Shattuck published “The History of Sound” in 2024 in a collection of 12 short historical fiction stories. The audiobook version is voiced by Mescal, Shattuck’s wife Jenny Slate and a slew of actors and friends. The stories themselves act as couplets, the first story completing the twelfth, and so on.

A Massachusetts native married to actress and comedian Slate, Shattuck leads a private life. He runs Davoll’s, a rustic general store established in 1793 in South Dartmouth, and is often behind the easel of his next oil painting.

Shattuck’s Maine ties run deep: Before writing full time, he studied arctic terns on Maine’s Isle of Shoals as an ornithological field assistant. He’s played music on Isle au Haut, completed an artists residency in Winter Harbor and visits an uncle in Damariscotta.

The Press Herald asked Shattuck to talk about how Maine shaped his writing.

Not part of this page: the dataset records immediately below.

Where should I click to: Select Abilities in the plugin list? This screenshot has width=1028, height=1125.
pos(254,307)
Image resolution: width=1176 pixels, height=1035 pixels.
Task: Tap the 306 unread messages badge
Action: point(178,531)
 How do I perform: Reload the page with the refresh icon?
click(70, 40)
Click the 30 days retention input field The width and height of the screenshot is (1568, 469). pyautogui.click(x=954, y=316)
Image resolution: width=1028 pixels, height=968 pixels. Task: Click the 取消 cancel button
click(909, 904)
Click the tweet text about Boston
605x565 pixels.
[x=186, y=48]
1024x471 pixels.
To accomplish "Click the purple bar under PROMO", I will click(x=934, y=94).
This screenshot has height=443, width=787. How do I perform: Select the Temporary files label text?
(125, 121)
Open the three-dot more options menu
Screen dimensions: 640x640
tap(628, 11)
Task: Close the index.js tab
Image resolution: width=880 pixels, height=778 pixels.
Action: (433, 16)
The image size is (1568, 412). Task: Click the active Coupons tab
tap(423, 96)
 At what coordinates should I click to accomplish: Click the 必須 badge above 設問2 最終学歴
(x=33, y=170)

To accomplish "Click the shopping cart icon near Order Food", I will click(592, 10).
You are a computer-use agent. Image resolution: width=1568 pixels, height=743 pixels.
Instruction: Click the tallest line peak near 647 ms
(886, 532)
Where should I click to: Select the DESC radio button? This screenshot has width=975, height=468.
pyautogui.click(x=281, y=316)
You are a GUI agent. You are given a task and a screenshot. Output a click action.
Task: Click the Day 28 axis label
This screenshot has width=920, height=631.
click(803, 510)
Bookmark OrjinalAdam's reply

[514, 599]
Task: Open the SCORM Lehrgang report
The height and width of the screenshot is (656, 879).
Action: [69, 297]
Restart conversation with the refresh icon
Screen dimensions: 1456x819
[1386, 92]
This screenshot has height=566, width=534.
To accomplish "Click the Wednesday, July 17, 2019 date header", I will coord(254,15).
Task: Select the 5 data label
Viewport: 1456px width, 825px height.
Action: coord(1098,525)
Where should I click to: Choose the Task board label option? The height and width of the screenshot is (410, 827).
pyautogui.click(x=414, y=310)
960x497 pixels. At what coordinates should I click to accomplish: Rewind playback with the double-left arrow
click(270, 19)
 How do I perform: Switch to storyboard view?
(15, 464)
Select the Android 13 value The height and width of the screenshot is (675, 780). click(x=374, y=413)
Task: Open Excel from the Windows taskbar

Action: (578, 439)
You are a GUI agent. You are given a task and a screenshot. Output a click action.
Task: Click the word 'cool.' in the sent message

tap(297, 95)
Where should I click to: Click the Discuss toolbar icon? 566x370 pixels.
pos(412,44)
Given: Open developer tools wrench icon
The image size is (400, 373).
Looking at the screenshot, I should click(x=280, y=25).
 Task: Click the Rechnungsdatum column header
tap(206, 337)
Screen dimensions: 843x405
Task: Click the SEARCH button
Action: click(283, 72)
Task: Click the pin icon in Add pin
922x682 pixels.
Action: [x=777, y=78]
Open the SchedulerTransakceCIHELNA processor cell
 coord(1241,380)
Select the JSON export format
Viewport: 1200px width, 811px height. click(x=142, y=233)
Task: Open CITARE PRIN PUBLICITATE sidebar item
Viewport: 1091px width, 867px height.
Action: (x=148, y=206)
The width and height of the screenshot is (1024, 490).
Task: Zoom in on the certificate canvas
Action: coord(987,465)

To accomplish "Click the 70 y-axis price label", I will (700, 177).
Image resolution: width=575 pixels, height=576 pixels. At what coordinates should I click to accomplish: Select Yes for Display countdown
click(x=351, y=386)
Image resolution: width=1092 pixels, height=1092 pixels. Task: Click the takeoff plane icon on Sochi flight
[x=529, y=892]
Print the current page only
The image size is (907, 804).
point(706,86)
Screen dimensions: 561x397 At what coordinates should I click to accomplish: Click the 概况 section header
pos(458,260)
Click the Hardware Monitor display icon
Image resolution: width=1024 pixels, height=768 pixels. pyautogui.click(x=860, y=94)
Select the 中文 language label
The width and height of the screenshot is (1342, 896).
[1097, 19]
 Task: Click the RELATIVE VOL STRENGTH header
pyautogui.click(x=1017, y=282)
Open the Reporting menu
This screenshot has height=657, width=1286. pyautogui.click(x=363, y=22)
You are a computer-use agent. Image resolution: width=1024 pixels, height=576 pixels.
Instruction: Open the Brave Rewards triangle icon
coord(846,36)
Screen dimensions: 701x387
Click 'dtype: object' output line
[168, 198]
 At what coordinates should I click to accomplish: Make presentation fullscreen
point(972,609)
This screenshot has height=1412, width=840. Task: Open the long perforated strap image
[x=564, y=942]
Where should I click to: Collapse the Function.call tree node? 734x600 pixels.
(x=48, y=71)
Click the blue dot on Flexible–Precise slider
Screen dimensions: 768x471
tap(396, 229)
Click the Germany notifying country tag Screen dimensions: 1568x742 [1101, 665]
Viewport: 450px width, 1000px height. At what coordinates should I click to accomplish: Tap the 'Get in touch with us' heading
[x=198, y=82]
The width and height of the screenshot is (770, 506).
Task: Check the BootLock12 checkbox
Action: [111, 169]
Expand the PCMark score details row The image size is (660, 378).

Why did you choose Maine for the song-collecting journey?

I’m a very New England writer, and the landscape is always kind of a character in my writing. And so I wanted to find a place that had a rich history of music, but was also distant enough that it would warrant music collectors going and collecting folk songs.

Maine felt distant enough and big enough and wild enough and musically rich enough that sound recordings would come from there. And I know there are a lot of phonograph wax cylinder folk songs from Maine.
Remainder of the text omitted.